Work instruction:
Only the lines from the line containing "Task: Open the TZ-45 video thumbnail" to the end of the material belong in the copy; set them down exactly, without pictures.

:: Exercise inputs

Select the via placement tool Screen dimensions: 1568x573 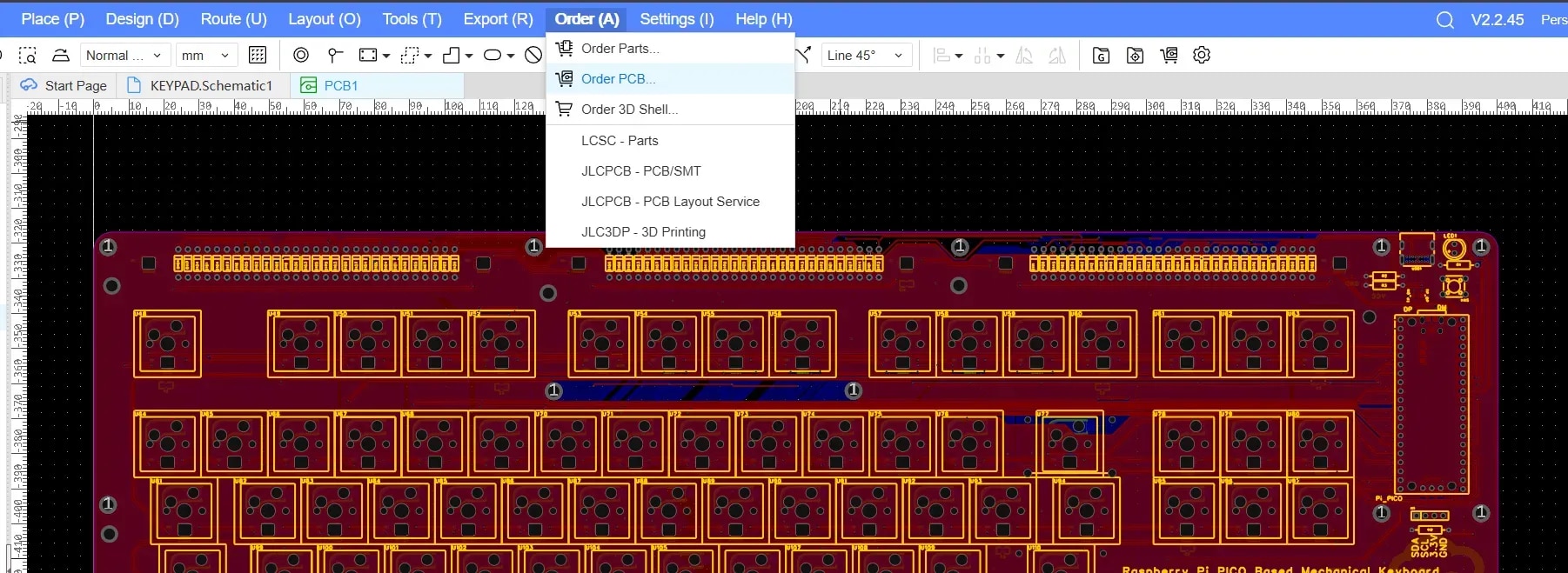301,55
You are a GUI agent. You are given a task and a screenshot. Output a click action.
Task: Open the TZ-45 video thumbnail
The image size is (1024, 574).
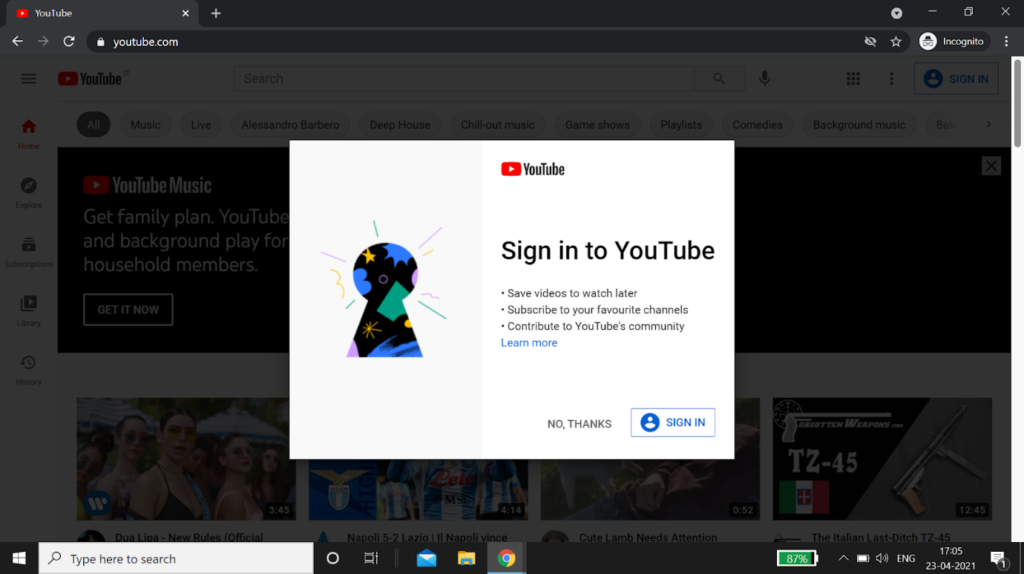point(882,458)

::::

Task answer:
Task: Open the TZ-45 video thumbnail
The image size is (1024, 574).
point(882,458)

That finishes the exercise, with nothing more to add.